The Chinese drywall product liability complaint is now nearly a year old. And while incidents of Chinese drywall being installed in homes have all but stopped, complaints of bloody noses, sinus infections and vomiting spells for pets and people, widespread corrosion and blackening of copper tubing and wiring and “rotten egg” smell continue to escalate. Last spring, the U.S. Consumer Product Safety Commission conducted 44 investigations into consumer complaints about drywall.
One thing most of the affected houses have in common is water damage—either through floods, leaks or humidity.
A remediation specialist conducted a visual examination of a affected home’s air conditioning unit. The remediation specialist retained by the consumer told him that the air conditioner had a Freon leak due to corroded evaporator coils. The remediation specialist also examined the electrical wiring inside the home’s light switches. The remediation specialist told the consumer that the copper wires in some of the home’s light switches were black and corroded.
The consumer stated that the remediation specialist told him that the corrosion was caused by a sulfuric mist created when moisture hits the Chinese drywall.
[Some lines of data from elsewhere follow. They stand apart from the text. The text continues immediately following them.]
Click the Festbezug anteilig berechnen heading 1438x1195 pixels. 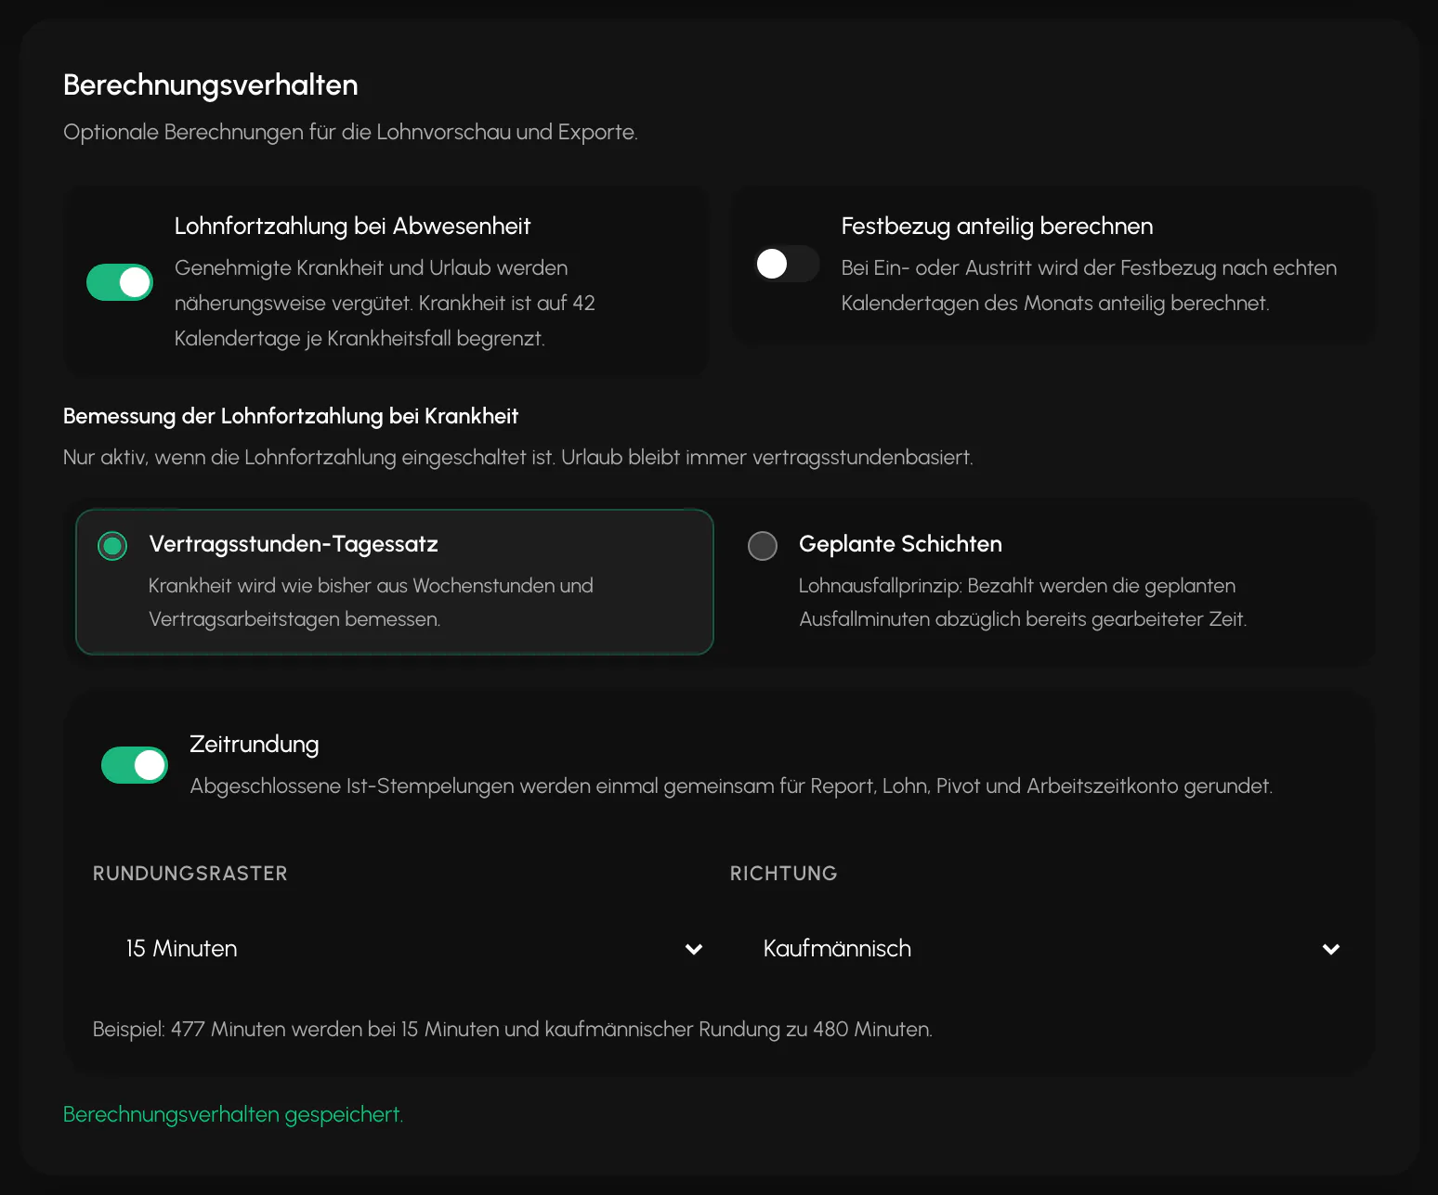pos(997,227)
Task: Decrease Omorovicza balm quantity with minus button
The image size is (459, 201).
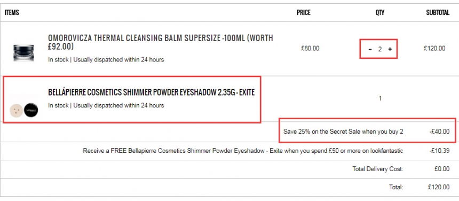Action: tap(370, 49)
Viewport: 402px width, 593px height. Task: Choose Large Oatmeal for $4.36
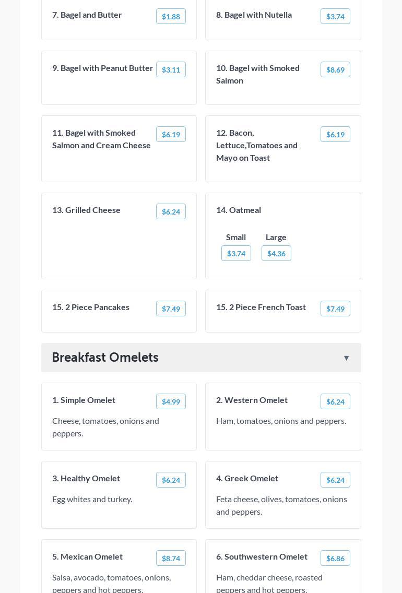pos(276,254)
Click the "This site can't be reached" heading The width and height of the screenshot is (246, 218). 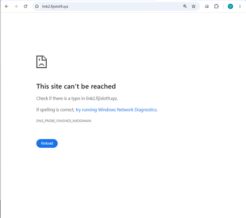click(x=76, y=86)
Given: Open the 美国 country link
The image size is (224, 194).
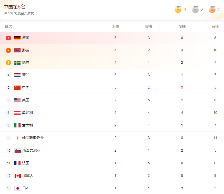Looking at the screenshot, I should (x=26, y=100).
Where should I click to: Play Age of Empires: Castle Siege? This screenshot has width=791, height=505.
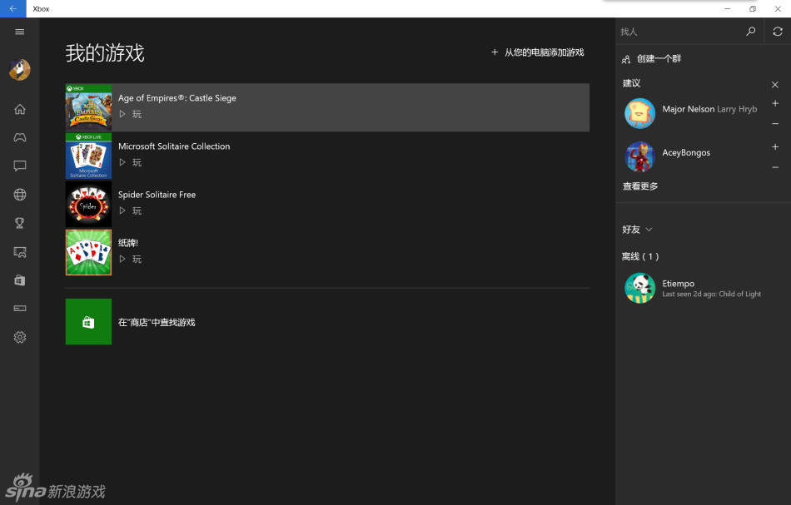coord(130,114)

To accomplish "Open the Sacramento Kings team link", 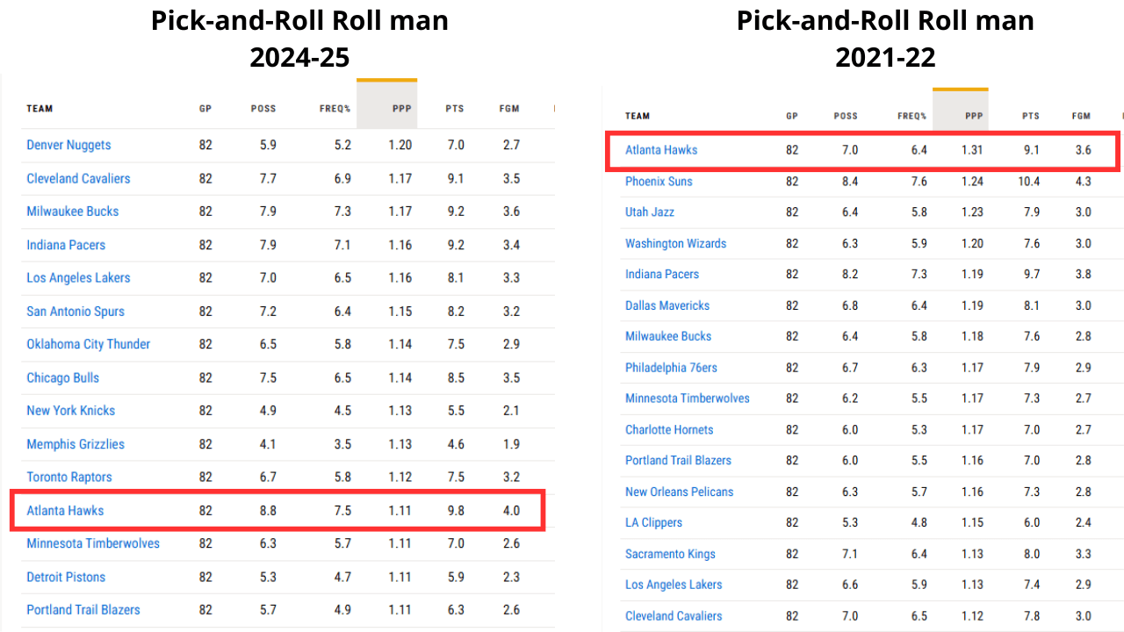I will pos(670,554).
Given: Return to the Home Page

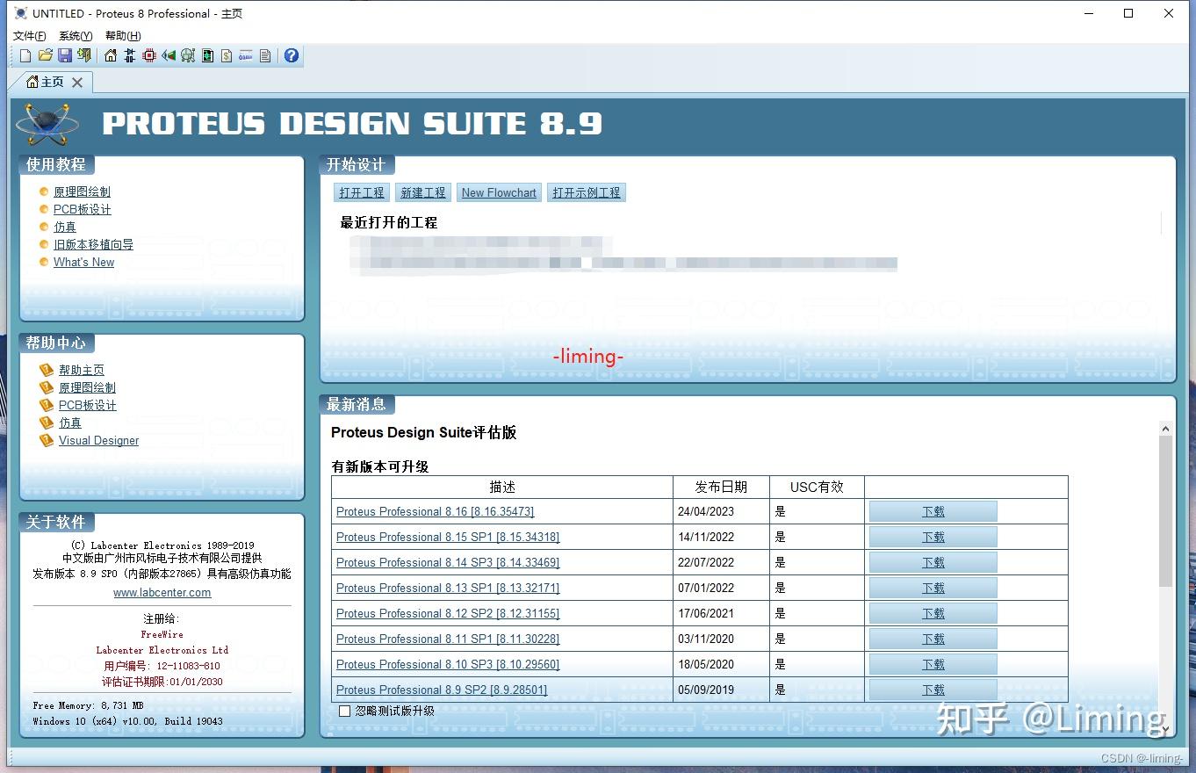Looking at the screenshot, I should (x=111, y=55).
Knauf, a Taiwanese drywall manufacturer, initiated its own investigation after complaints started to surface.
Air testing was performed in homes containing the Knauf Tianjin gypsum plasterboard and in one home containing a similar product from another supplier. Sampling of air from unused packaged product and outdoor air was also performed. Samples of bulk plasterboard manufactured by Knauf and two other Chinese manufacturers were tested for chemical composition, along with a product manufactured in the United States. The testing revealed that the Knauf Tianjin product released low levels of certain naturally-occurring sulfur-containing compounds. Testing of the bulk material revealed the likely source of these compounds was a sulfur-containing mineral known as iron disulfide.
One of the other two products manufactured in China presented a similar odor and also contained the iron disulfide mineral. Based on comparison with occupational and public exposure limits, toxicology testing data, and on data regarding air concentrations from natural sources, it was concluded that measured concentrations of the detected chemicals in air were not present at levels that present a public health concern.